Daniel Nyairo in Bitcoin & Cryptocurrency published on 23, January 2015

Bitcoin Mining

The Bitcoin value has been on a free fall in the last few months. From a high of $1,100 in the last quarter of 2013, the coin now costs slightly over $200, prompting every Bitcoin exchange to register extreme lows.

To those who do not believe in the potential of Bitcoin to succeed, this is the clearest indication that the cryptocoin does not have a long life ahead. Aside from a global-scale adoption, Bitcoin’s longevity also relies on the direct support from the community, especially through mining.

However, a certain cost is needed to sustain this activity, which in turn may be detrimental to mining’s growth in the industry.

According to the research conducted in June 2014by Hass McCook, a writer on Bitcoin trends, mining 1 BTC costs about $600 in terms of electricity bills and the hardware and software bought.

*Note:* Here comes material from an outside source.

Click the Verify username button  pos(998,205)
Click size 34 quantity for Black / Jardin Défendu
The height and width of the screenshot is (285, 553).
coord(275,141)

Essentially, cryptocurrency depends on the infrastructure provided by miners to continue operating. However, it is never publicly known to some enthusiasts that mining is, indeed, critical to Bitcoin’s survival.

Bitcoin MiningMining is an investment too, but of a special form

Mining offers rewards to those who provide service in solving mathematical problems. This computation is required to approve transactions and keep the public ledger healthy, up to date, and aligned.

Laws of economics dictate that any rational investor will engage in a production only if the returns exceed the effort either in the short or long term. And this is not different in Bitcoin cloud mining or in the regular crypto mining.

When the coin is doing well against fiat currency at the exchange market, more people find it prudent to mine. When the coin’s value suffers, then avoiding it seems to be the wiser move.

However, there are things that make mining different in this regard. In fact, if the above scenario were the case, then Bitcoin could be dead by now.

One of the reasons miners are not putting down their tools in mass is the fact that the cost of Bitcoin mining is not cast in stone. It changes too with variation of the tools of mining, of which electricity is the most prominent.

The cost of mining is not fixed, it can also decrease

Mining does not need to be expensive. In fact, modern software and hardware have continued to make the process less costly. Mining in a cold climate and using electricity from wind and solar generators have also made the cost fall significantly.

Second, when the price goes down, miners have the option to hold onto their bitcoins until the prices improve. Indeed, this action in itself has the effect of pushing the prices up.

However, most importantly, it is only fair that we look at Bitcoin in the same way we do with other forms of currencies. And in that regard, we should ask ourselves whether the cost of generating the other currencies has a direct impact on their worthiness.

The point is: it is not conclusive that when Bitcoin is selling at what we believe to be under the cost of mining, the whole system becomes unsustainable. There are different factors to consider before it can be said that the mining cost for each Bitcoin will have adverse effects on the cryptocurrency’s performance in various industries, even in the Bitcoin gambling market.